What is this food?
Cuchinta is a Filipino rice cake made from rice flour (a starchy, carb-based snack/dessert). It’s usually steamed and often has a sweet taste from added sugar.
Why it matters to health
Per 100g, cuchinta provides energy mainly from carbohydrates (about 38.4g). It also has 18g sugar and a small amount of fiber (0.7g), which means it can be filling but may still raise your overall sugar intake if eaten often or in big portions. It has 0.8g total fat with 0.67g saturated fat, and 86mg sodium, so it’s best to enjoy it as an occasional treat.
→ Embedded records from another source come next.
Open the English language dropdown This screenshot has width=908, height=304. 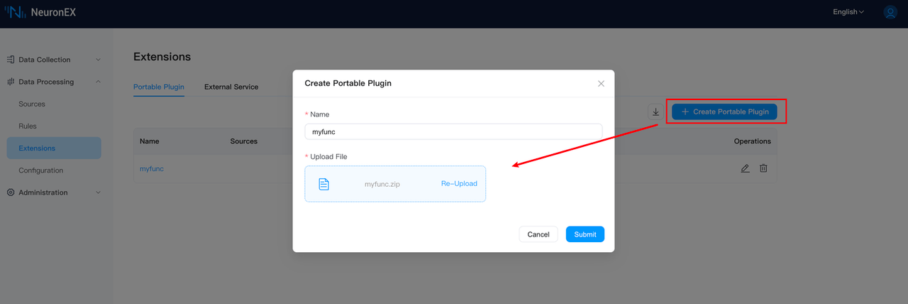pyautogui.click(x=848, y=12)
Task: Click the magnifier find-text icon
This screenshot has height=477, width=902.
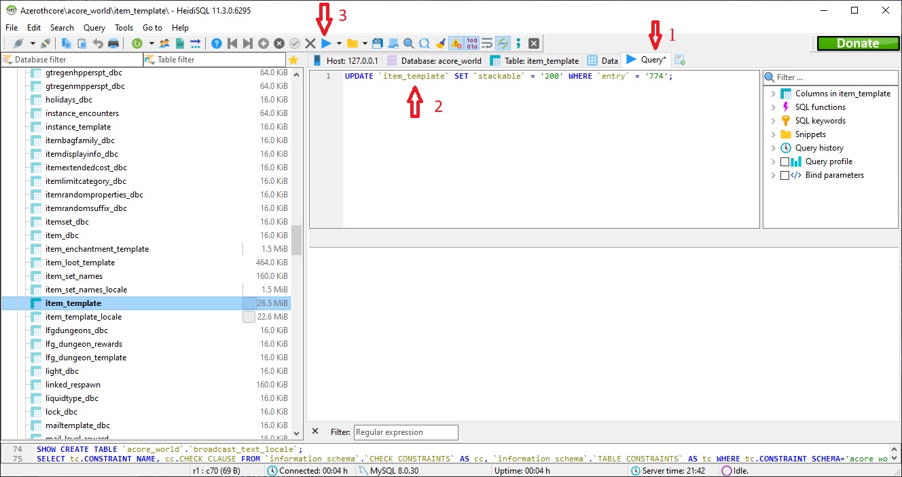Action: click(x=409, y=43)
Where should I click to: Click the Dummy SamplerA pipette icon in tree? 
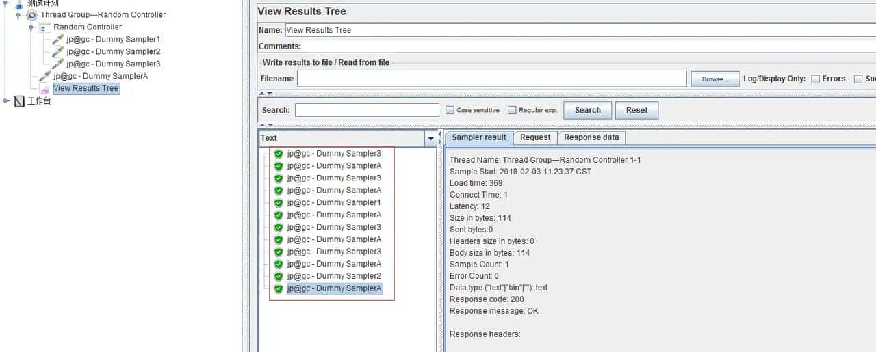44,77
The good side: the carbs can help fuel your day, especially if you pair it with a balanced meal or snack.
Healthier tips
- Keep portions small: treat it like a snack, not a main meal—aim for about 1 small piece (or less) depending on size.
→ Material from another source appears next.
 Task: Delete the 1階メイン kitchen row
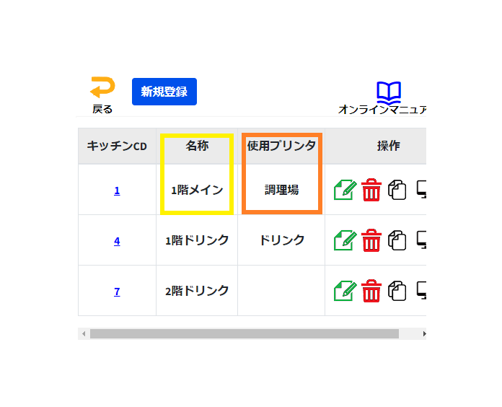(371, 191)
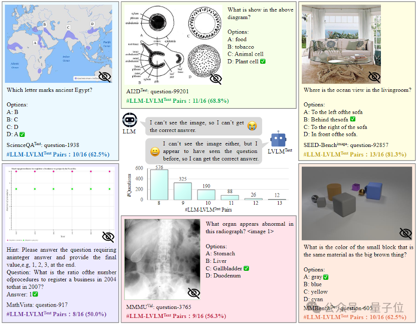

- Balance it: pair with fresh fruit or a drink without added sugar (e.g., plain water) to help round out your snack.
- Watch frequency: if you already had rice or bread at a meal, choose cuchinta less often that day to avoid too many carbs.
- Choose options with less added sugar when available, and try to limit sweet drinks alongside it.
- If you’re managing cholesterol or heart health, be mindful of saturated fat from desserts—enjoy it occasionally.